*Listed entries*

+++

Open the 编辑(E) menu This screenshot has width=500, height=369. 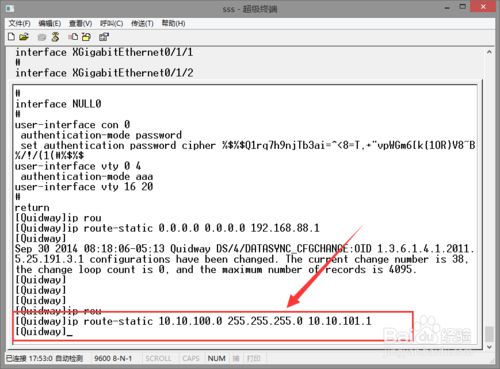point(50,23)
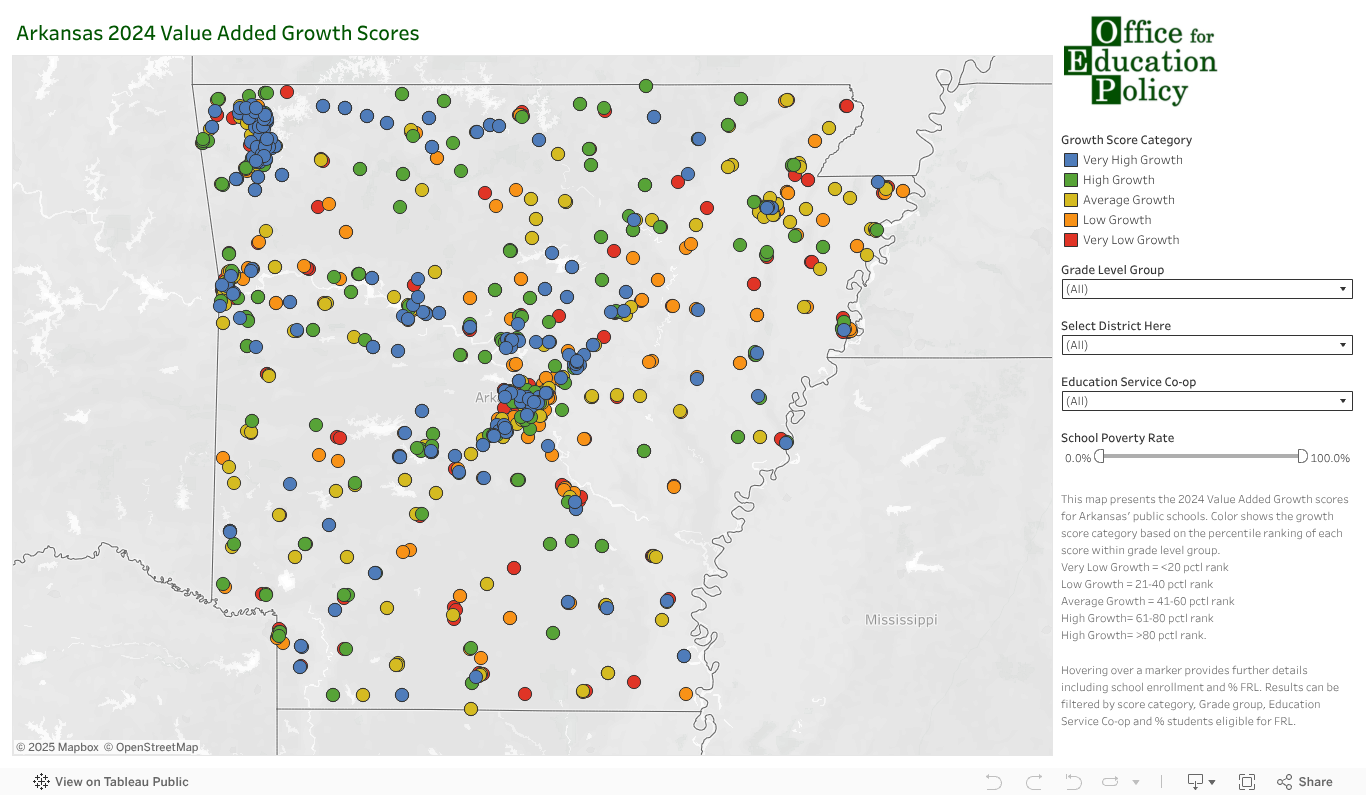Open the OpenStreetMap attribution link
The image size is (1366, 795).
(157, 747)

+++

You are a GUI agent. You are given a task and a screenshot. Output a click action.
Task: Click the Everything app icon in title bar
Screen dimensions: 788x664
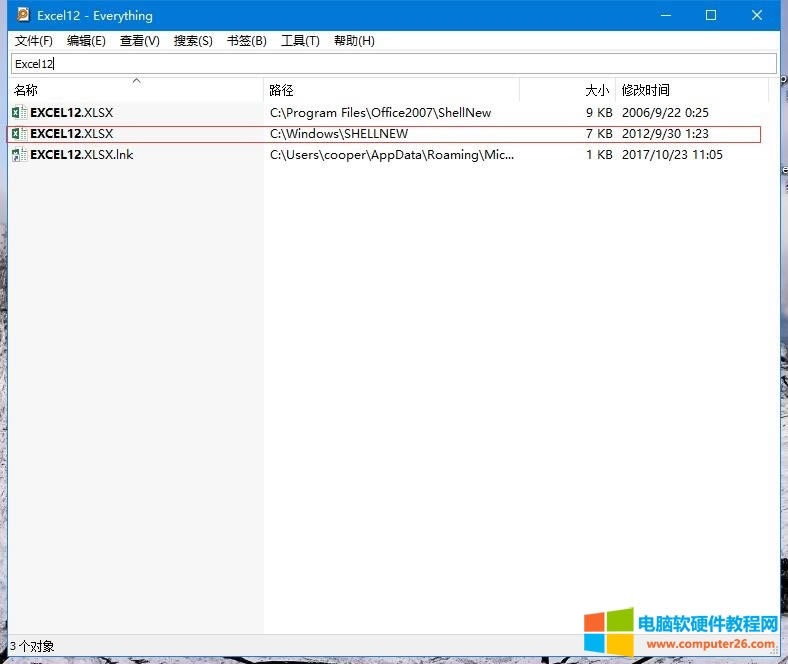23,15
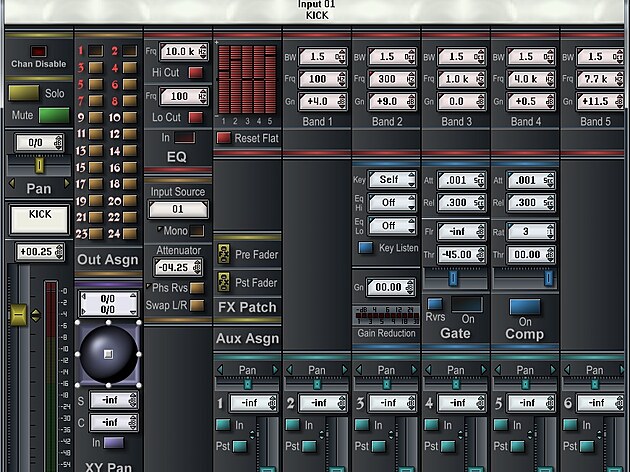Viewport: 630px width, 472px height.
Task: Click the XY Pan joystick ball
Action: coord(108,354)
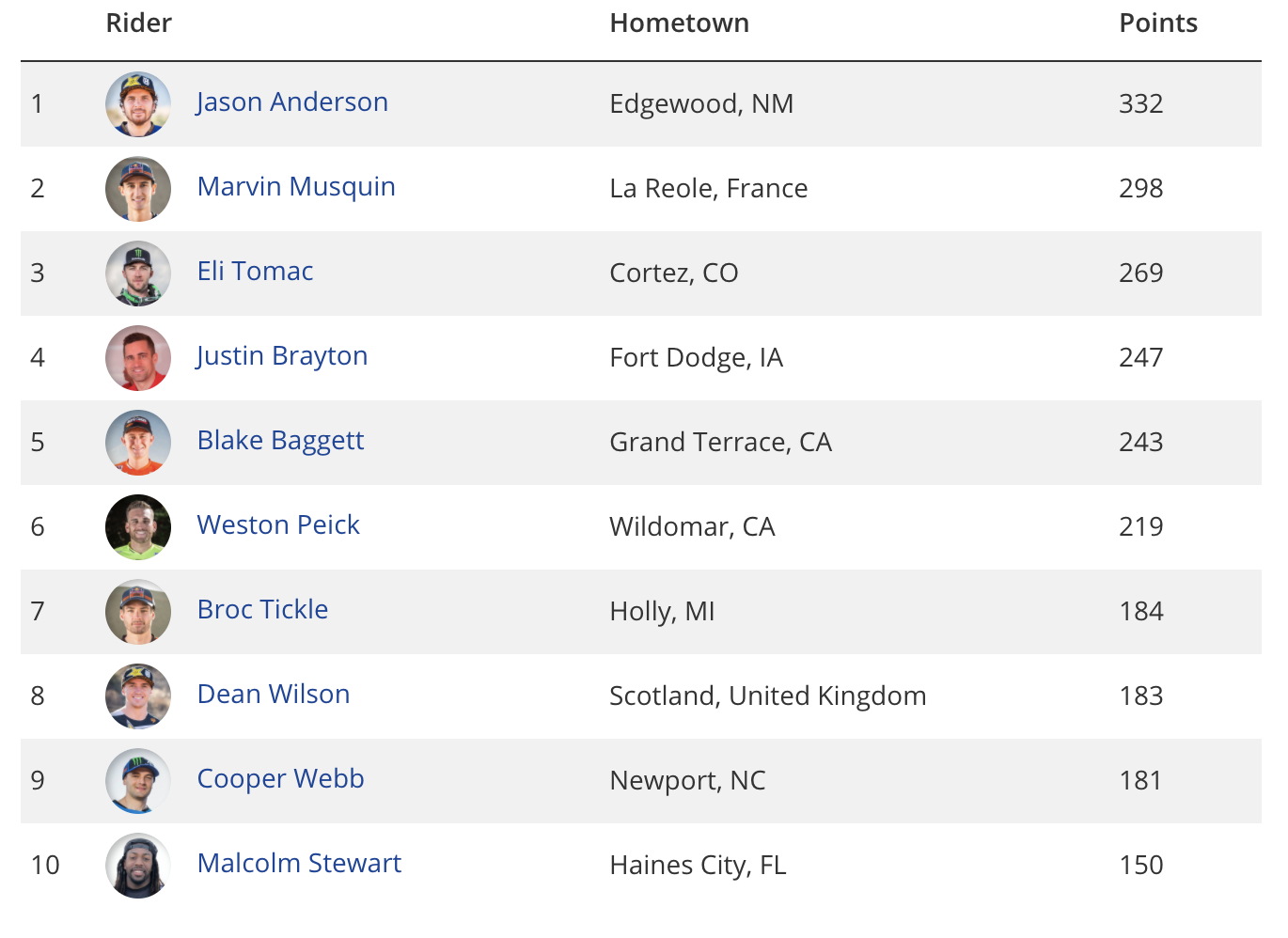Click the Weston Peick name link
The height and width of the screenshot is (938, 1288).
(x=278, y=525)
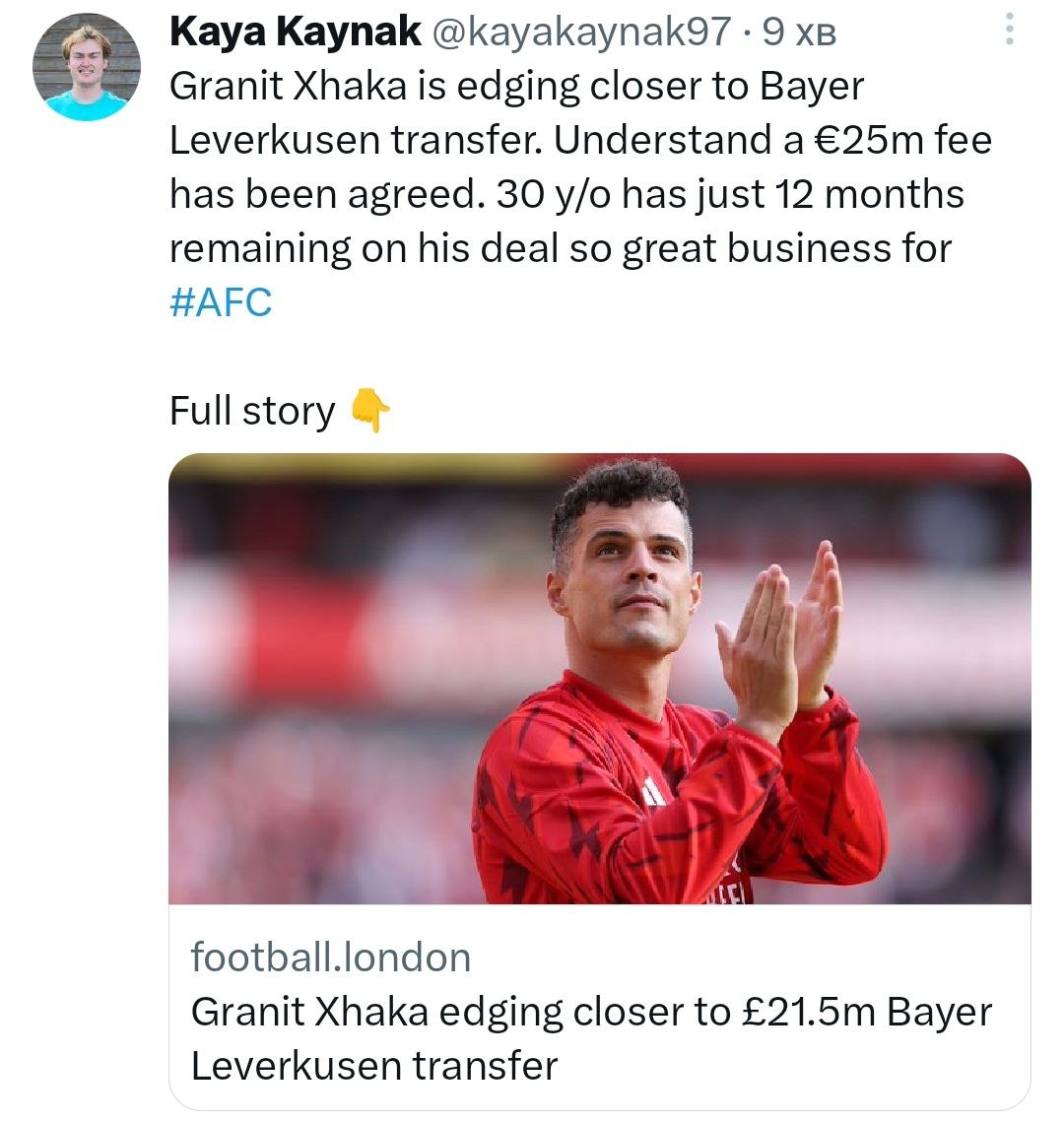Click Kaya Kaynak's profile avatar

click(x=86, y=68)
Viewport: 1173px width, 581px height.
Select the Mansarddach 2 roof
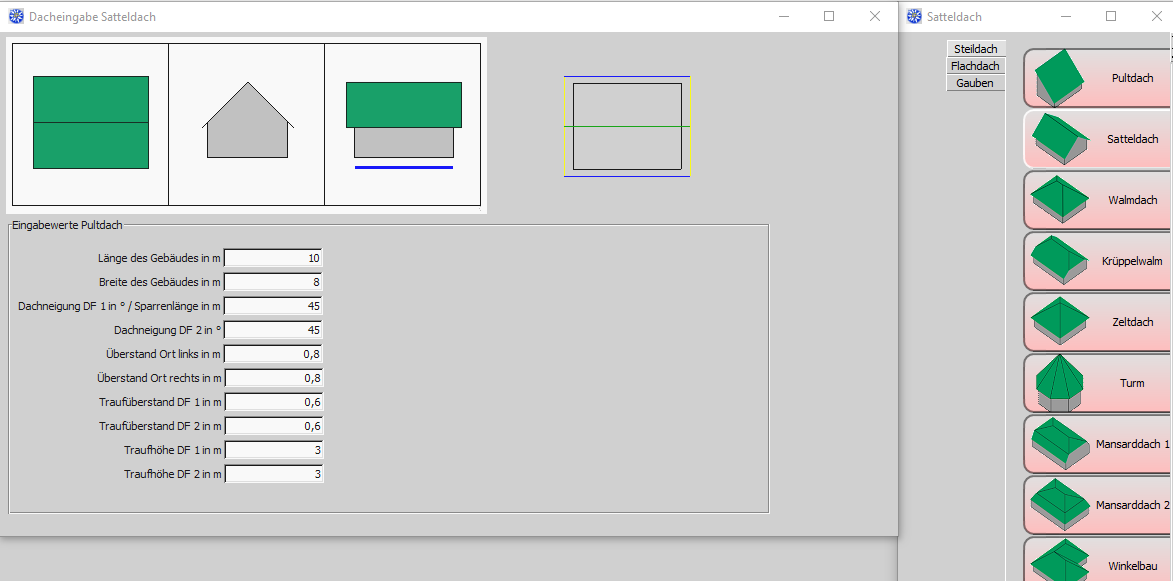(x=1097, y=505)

+++

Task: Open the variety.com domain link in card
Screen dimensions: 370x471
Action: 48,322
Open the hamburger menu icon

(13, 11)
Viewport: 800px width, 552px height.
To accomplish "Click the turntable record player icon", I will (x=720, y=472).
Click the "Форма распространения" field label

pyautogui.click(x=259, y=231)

+++

With pictures omitted, repeat the entries above word for word from the line holding "Screen dimensions: 788x664" down to the line holding "Viewport: 1173px width, 581px height.", keeping both of those lines.

*Response to the exercise*
Screen dimensions: 788x664
23,15
Viewport: 630px width, 472px height.
Task: Click the XY Pan joystick ball
Action: coord(108,354)
Click the Weston Peick name link
The height and width of the screenshot is (938, 1288).
(x=278, y=525)
Click Kaya Kaynak's profile avatar

click(x=86, y=68)
Viewport: 1173px width, 581px height.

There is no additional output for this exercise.